'''
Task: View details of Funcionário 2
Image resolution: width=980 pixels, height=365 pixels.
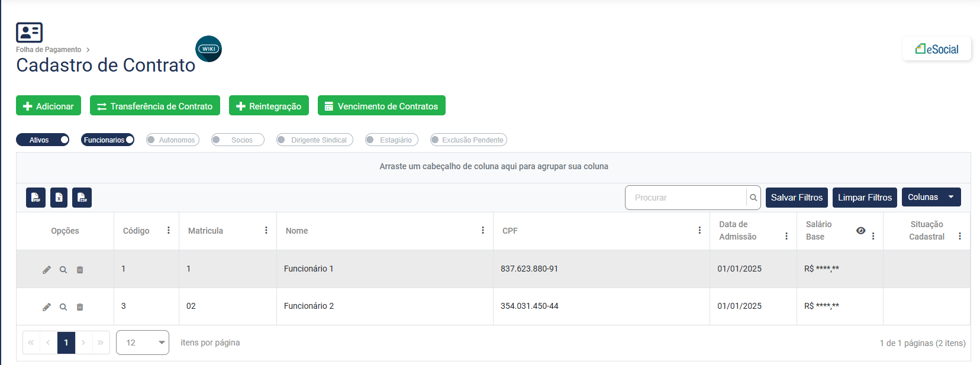Action: click(x=63, y=307)
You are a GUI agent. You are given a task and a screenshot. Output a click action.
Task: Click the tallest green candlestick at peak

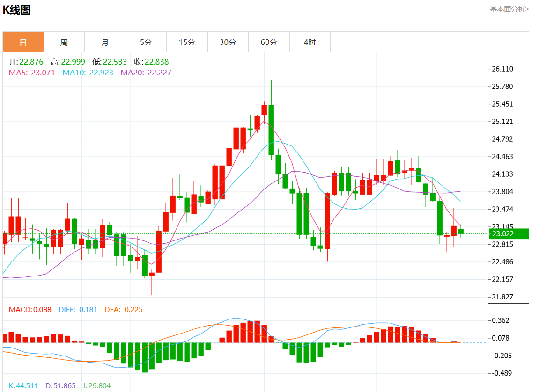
'''
TASK DETAILS: Beginning with the line that contains "You are a GUI", reproduce every line through the end of the records above exactly, leaving pictures out.

ANSWER TO THIS PROBLEM:
You are a GUI agent. You are given a task and a screenshot. Output a click action.
Task: Click the tallest green candlestick at peak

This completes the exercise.